Caroline and I deserve each other. She scratched my itch, and I scratched hers. We’re both consenting and technically free adults. She likes it. I like it, and it’s what I do best, fucking some eager, attractive woman into the small hours of the morning. It’s my favorite recreational activity and gives me something to do—someone to do. Fucking keeps me fit, and in the throes of passion I learn all I need to know about a woman—how to make her sweat and if she screams or cries when she comes.
Caroline is a crier.
Caroline has just lost her husband.
Shit.
And I’ve lost my big brother, my only guiding light for the last few years.
Shit.
Closing my eyes, I see Kit’s pale, dead face once more, and his loss is a yawning space within me.
An irreplaceable loss.
Why the hell was he riding his motorcycle on that bleak and icy night? It’s beyond comprehension. Kit is—was—the sane one, the safe pair of hands, Lord Reliable himself. Between the two of us, it was Kit who brought honor to our family name, upheld its reputation, and behaved responsibly. He held down a job in the City and managed the substantial family business as well. He didn’t make rash decisions, he didn’t drive like a madman. He was the sensible brother. He stepped up, not down. He was not the prodigal mess that I am. No, I’m the other side of Kit’s coin. My specialty is being the black sheep of the family. No one has any expectations of me, I make sure of that. Always.
I sit up, my mood grim in the harsh morning light. It’s time to hit the basement gym. Running, fucking, and fencing, they all keep me in shape.
* * *
With dance music hammering in my ears and sweat rolling down my back, I drag air into my lungs. The pounding of my feet on the treadmill clears my mind as I concentrate on pushing my body to its limits. Usually when I run, I’m focused and grateful that at last I feel something—even if it’s just the pain of bursting lungs and limbs. Today I don’t want to feel anything, not after this fuck-awful week. All I want is the physical pain of exertion and endurance. Not the pain of loss.
Run. Breathe. Run. Breathe.
Don’t think about Kit. Don’t think about Caroline.
Run. Run. Run.
As I cool down, the treadmill slows, and I jog through the final stretch of my five-mile sprint, allowing my feverish thoughts to return. For the first time in a long time, I have a great deal to do.
Before Kit’s demise my days were spent recovering from the night before and planning the next night’s entertainment. And that was about it. That was my life. I don’t like to shine a light on the vacuity of my existence. But deep down I know how bloody useless I am. Access to a healthy trust fund since I turned twenty-one means I’ve never done a serious day’s work in my life. Unlike my older brother. He worked hard, but then again he had no choice.
Today, however, will be different. I’m the executor of Kit’s will, which is a joke. Choosing me was his last laugh, I’m sure—but now that he’s interred in the family vault, the will has to be read and…well, executed.
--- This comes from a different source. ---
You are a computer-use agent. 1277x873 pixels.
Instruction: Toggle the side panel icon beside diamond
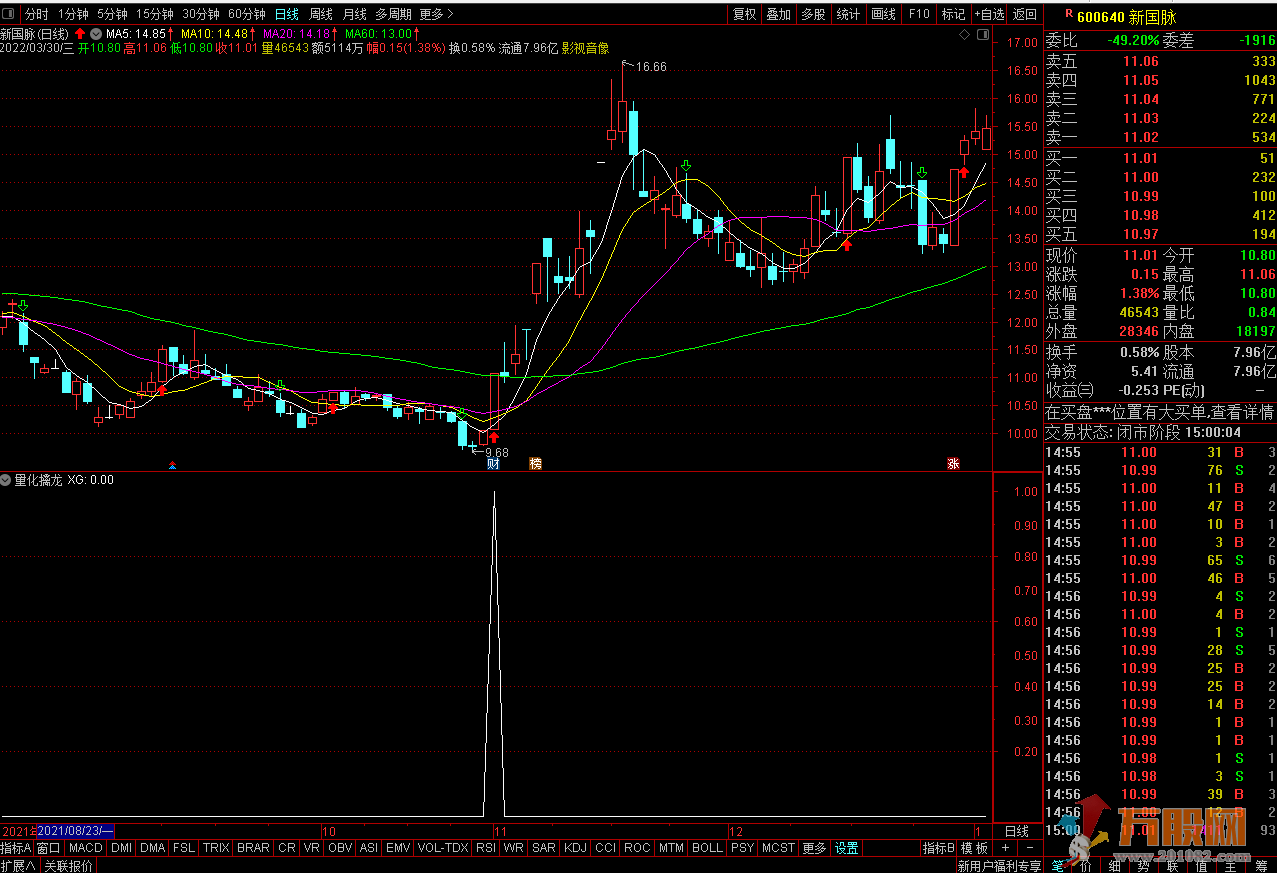(981, 35)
And Kit died leaving no heirs.
I shudder as the treadmill comes to a stop. I don’t want to think about the implications. I’m not ready.
Grabbing my iPhone, I swing a towel around my neck and jog back upstairs to my flat on the sixth floor.
Stripping off my clothes, I discard them in the bedroom and head into the en suite bathroom. Beneath the shower, as I wash my hair, I consider how to deal with Caroline. We’ve known each other since our early schooldays. We each recognized a kindred spirit, and it drew us together, two thirteen-year-old boarders with divorced parents. I was the new boy and she took me under her wing. We became inseparable. She is and always will be my first love, my first fuck…my disastrous first fuck. And years later she’d chosen my brother, not me. But in spite of all that, we managed to remain good friends and keep our hands off each other—until Kit’s death.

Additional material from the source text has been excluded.